**** Entries shown ****

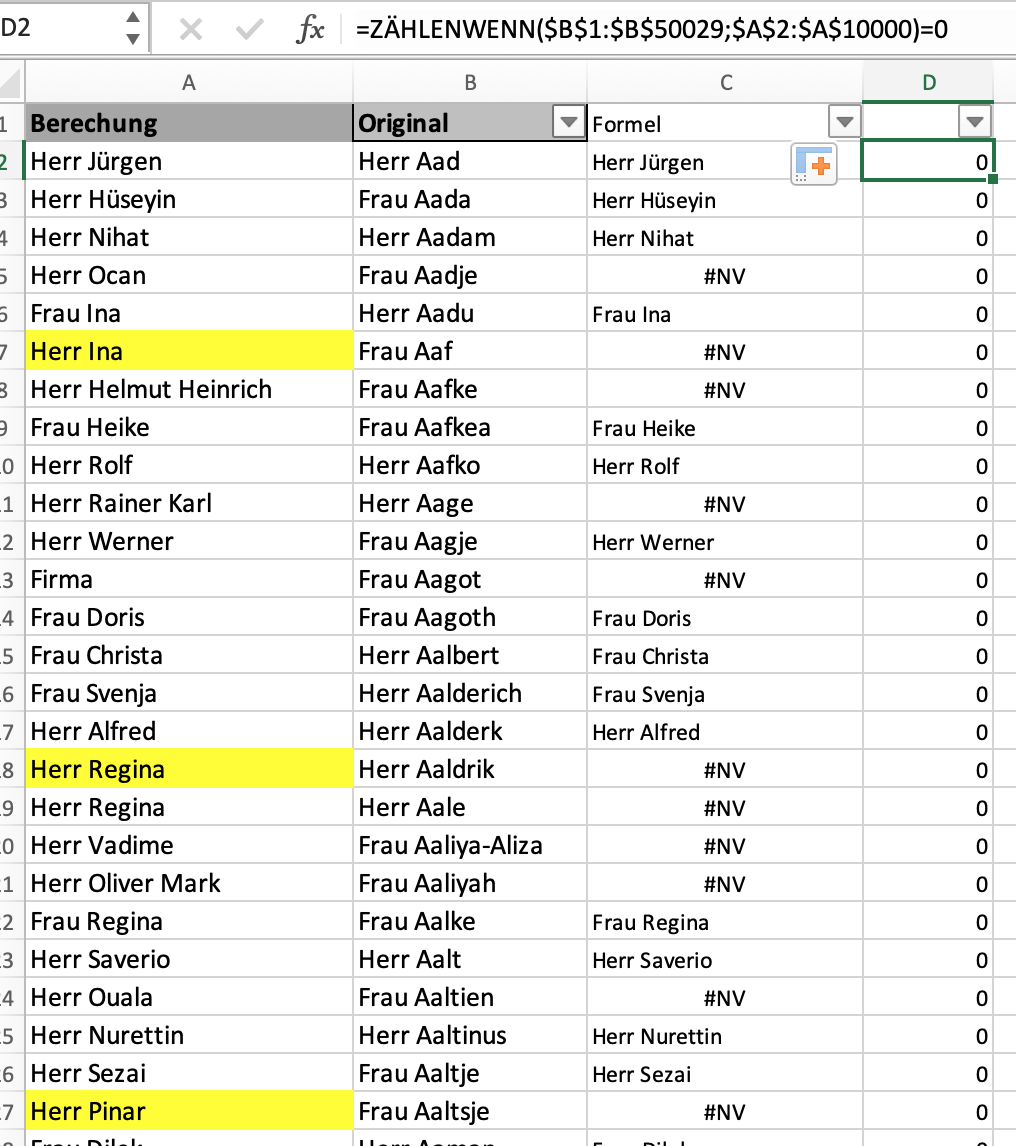1016x1146 pixels.
Task: Click name box stepper down arrow
Action: [132, 39]
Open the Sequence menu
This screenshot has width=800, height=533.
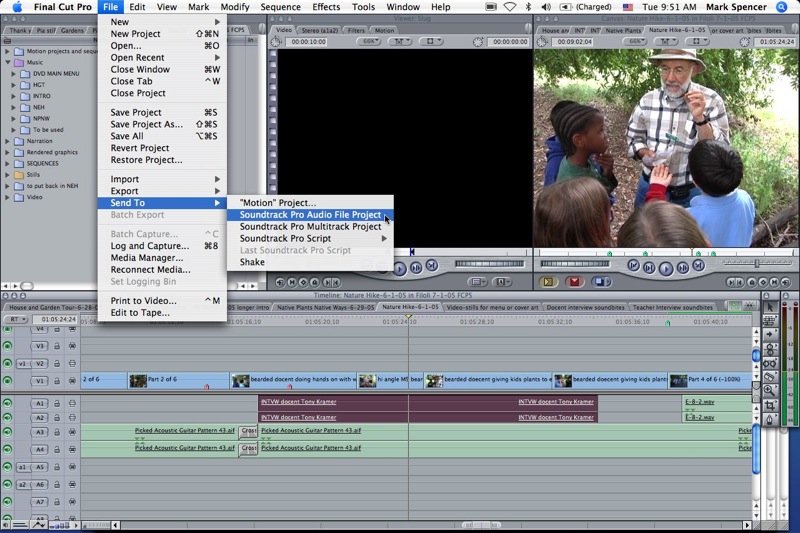point(280,7)

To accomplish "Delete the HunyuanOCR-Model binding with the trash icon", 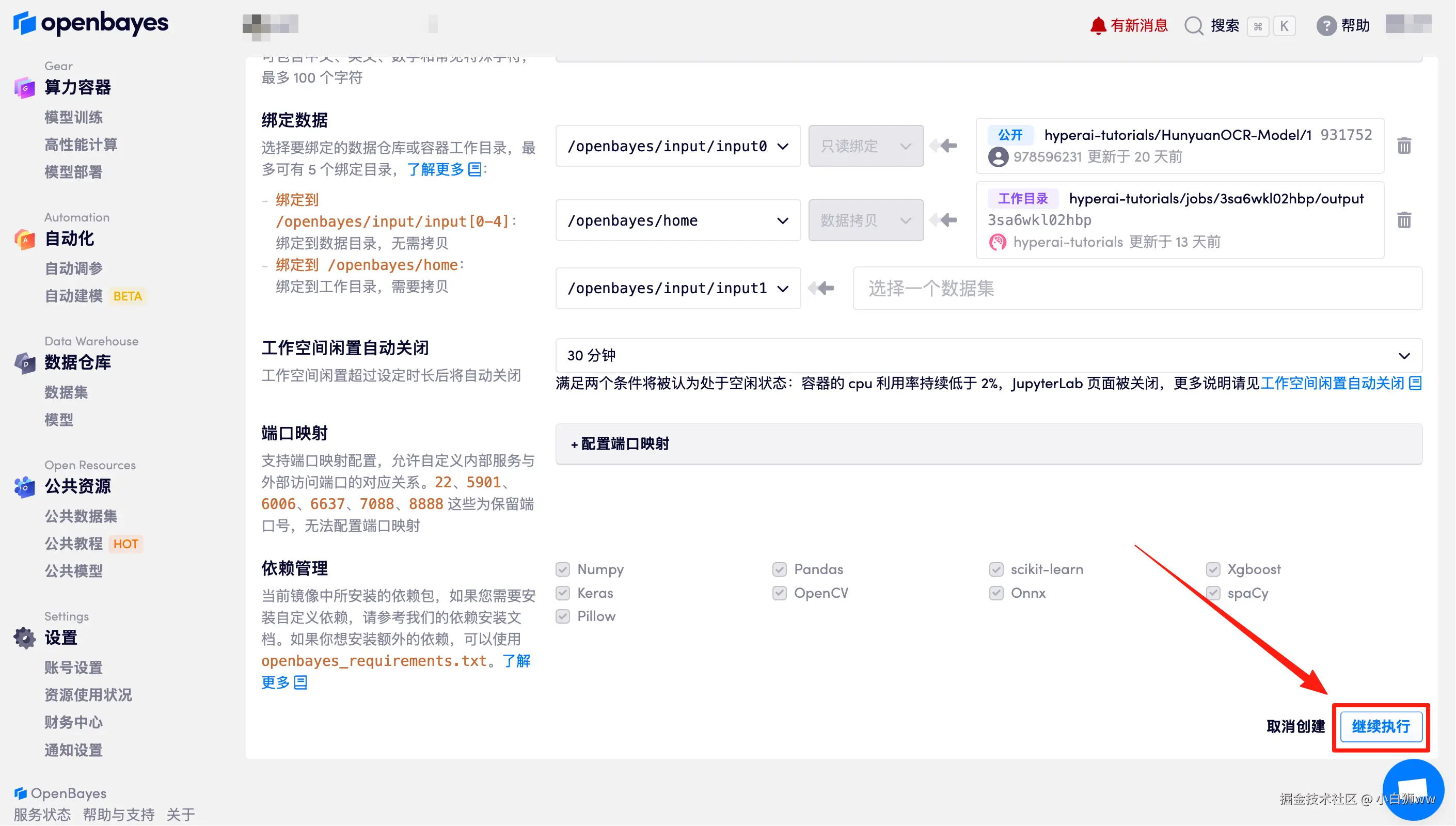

****

- [Short problem]:
Turn every line of the items above into a Markdown table with the columns "Row" and "Item line," skipping blank lines. Leave the pictures out of the table.

- [Solution to this problem]:
| Row | Item line |
|---|---|
| 1 | 1016x1146 pixels. |
| 2 | Task: Click name box stepper down arrow |
| 3 | Action: [132, 39] |
| 4 | Open the Sequence menu |
| 5 | This screenshot has width=800, height=533. |
| 6 | point(280,7) |
| 7 | To accomplish "Delete the HunyuanOCR-Model binding with the trash icon",  |